Stated exercise: Switch "Screen dimensions" to "Display size" everywhere in the items below, keep every other part unchanged, and leave out the pictures.

start Data excerpts

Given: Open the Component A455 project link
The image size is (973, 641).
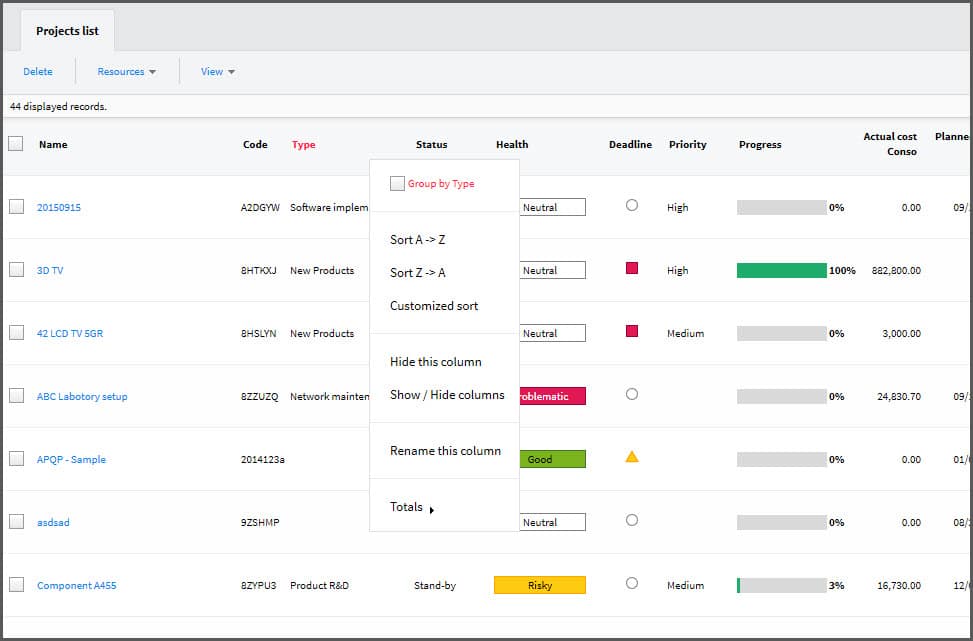Looking at the screenshot, I should [x=76, y=586].
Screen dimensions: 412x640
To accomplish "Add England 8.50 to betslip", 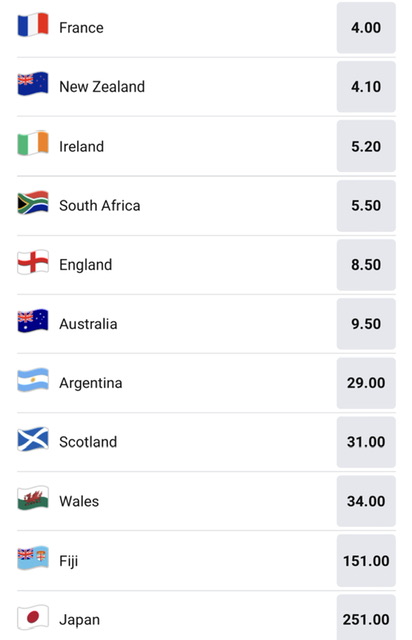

end Data excerpts

Solution to the exercise:
Given: Open the Component A455 project link
The image size is (973, 641).
Looking at the screenshot, I should [x=76, y=586].
Display size: 412x640
To accomplish "Add England 8.50 to betslip", 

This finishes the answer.